When I arrived at Wal-Mart on Friday, I was expecting to pick up the Fitbit at the front of the store and be on my way home within minutes.

Instead, I was directed to a department labelled Walmart.com that was located all the way in the back of the store. (This isn’t unusual — according to Wal-Mart’s website, the Walmart.com pickup areas are typically located towards the back of stores).

This surprised me. I thought the purpose of the in-store pickup option was convenience.

As I walked through the store, I passed the electronics department and spotted the Fitbit. I decided last minute that I wanted a blue Fitbit instead of the black one I picked out online, so I grabbed the gadget from the shelf and continued walking toward the Walmart.com department, hoping for an easy exchange.

Once there, I stood in line for about 15 minutes. There was only one associate at the register and a customer ahead of me had a problem with his order.

When it was finally my turn, I pulled up the confirmation email on my phone and displayed a bar code for the associate to scan.

She told me the scanner didn’t work, so I read the 13-digit confirmation code aloud to her.

Once she found my order, I asked her if I could exchange it with the Fitbit I pulled from the shelf. It was the same exact product, just in a different colour.

She said that the store inventory and Walmart.com inventory are separate, so I would have to get refunded for my online purchase and then go to the front of the store to buy the Fitbit I grabbed from the shelf.

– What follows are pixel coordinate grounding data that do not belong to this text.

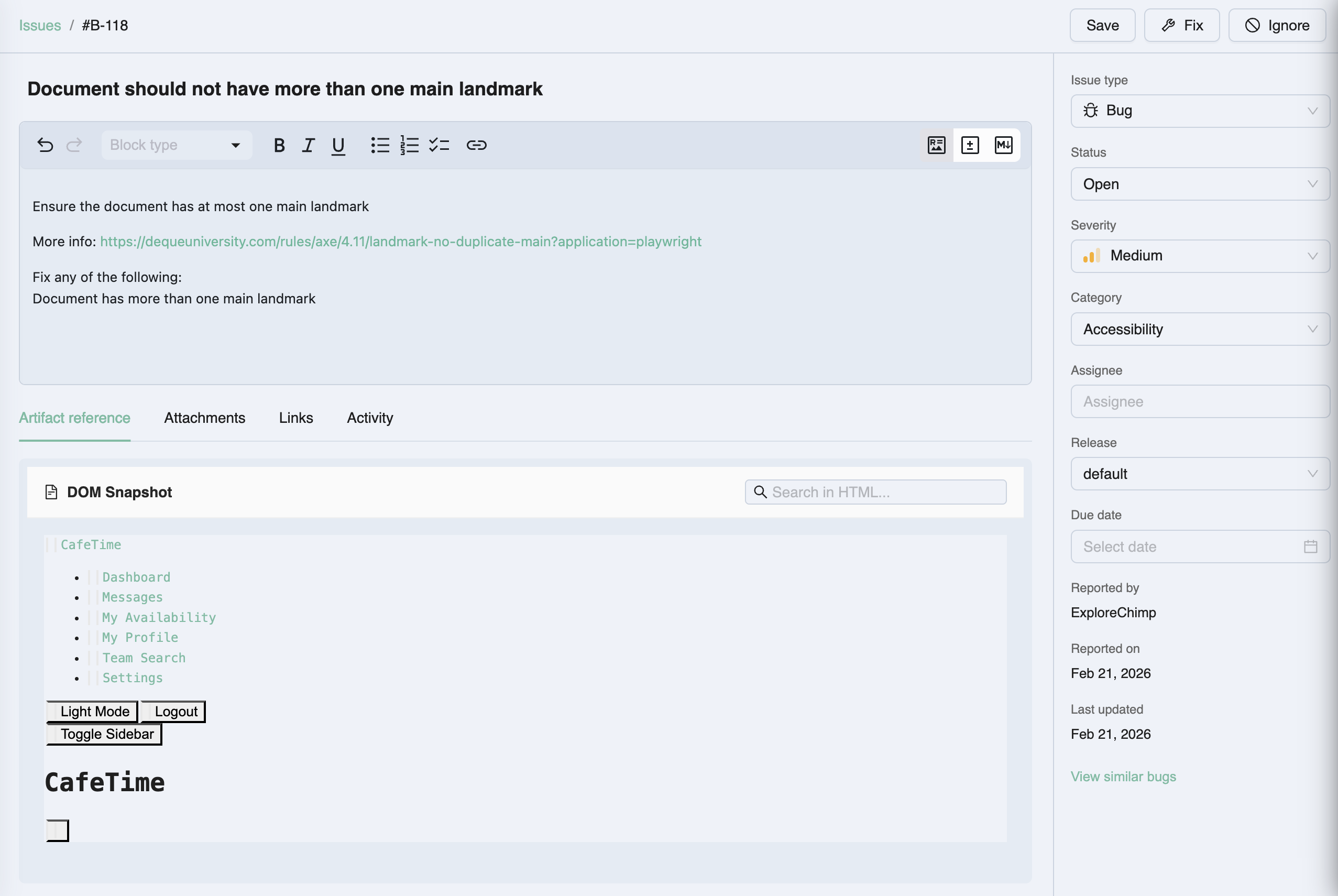This screenshot has width=1338, height=896.
Task: Click the Fix button
Action: pyautogui.click(x=1181, y=25)
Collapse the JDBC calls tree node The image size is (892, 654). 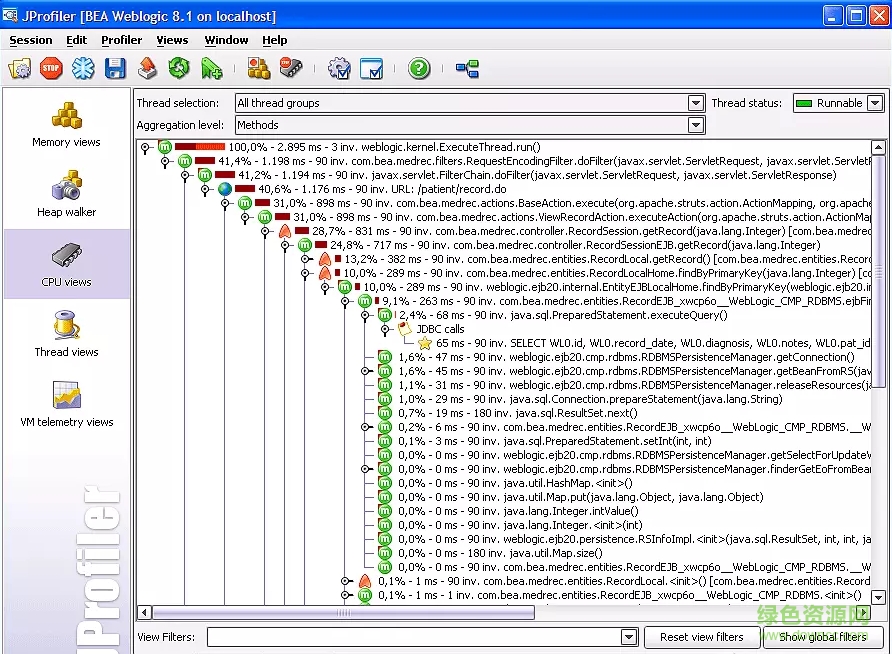[x=385, y=329]

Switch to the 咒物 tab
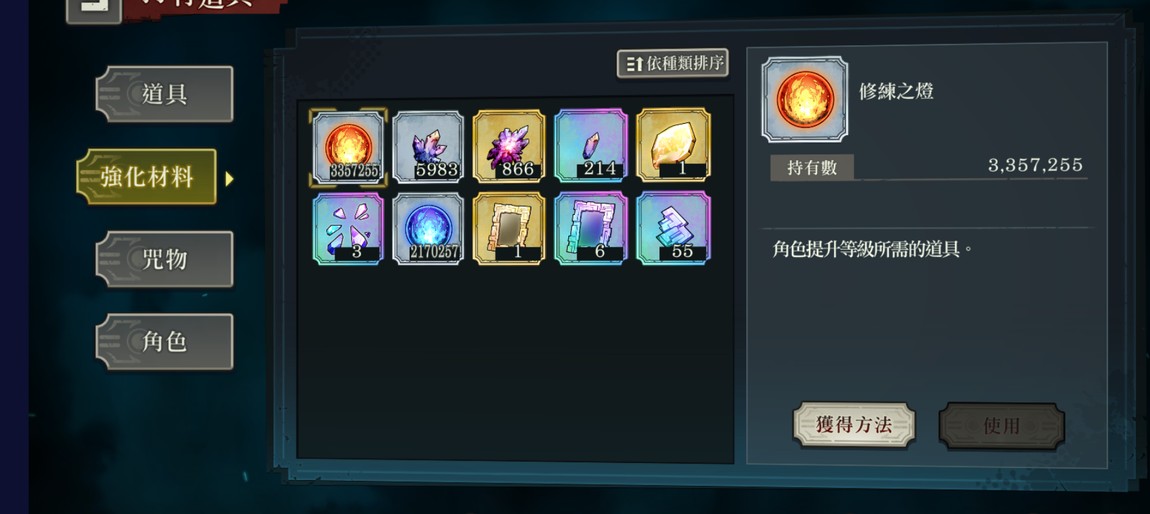click(x=164, y=259)
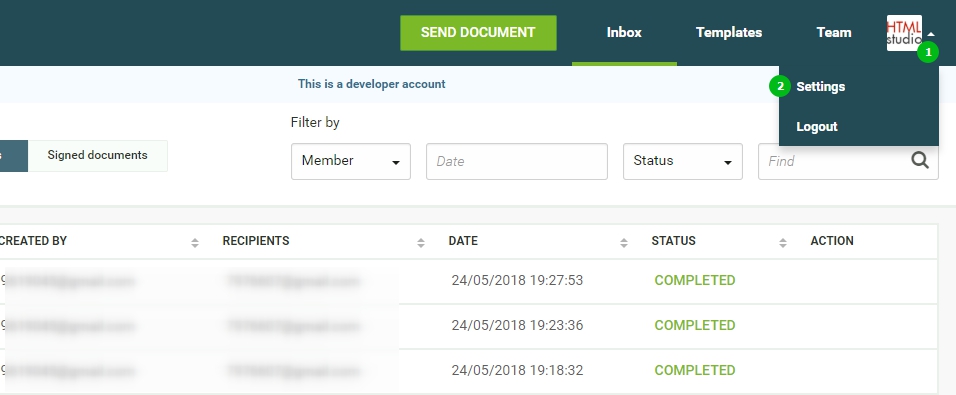
Task: Click the Send Document button
Action: pos(478,33)
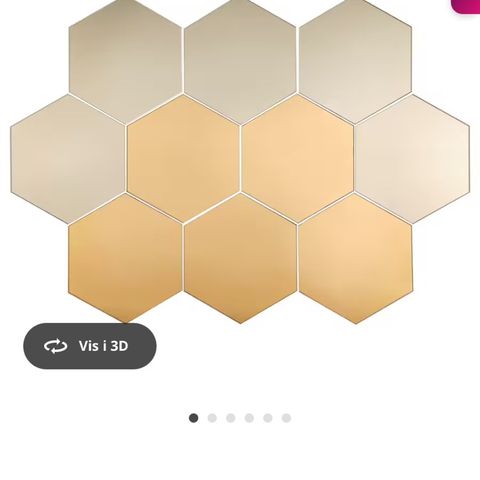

“They are the exact same product,” I said. “Why can’t I just go home with the one from the shelf?”

She advised me to talk to customer service.

The colour wasn’t important enough to me to spend any more time waiting in line in the store, so I decided to just go home — 30 minutes later — with the original Fitbit I had ordered online.

The whole experience was only mildly annoying, but it was enough of an inconvenience to persuade me never to use Wal-Mart’s in-store pickup again. And after some research, I discovered that other customers have had similar experiences with Wal-Mart’s in-store pickup.

In retrospect, I should have paid the extra $US1 to purchase the Fitbit at Amazon and waited an extra day to get it delivered for free to my doorstep.

We reached out to Wal-Mart for this story and will update when we hear back.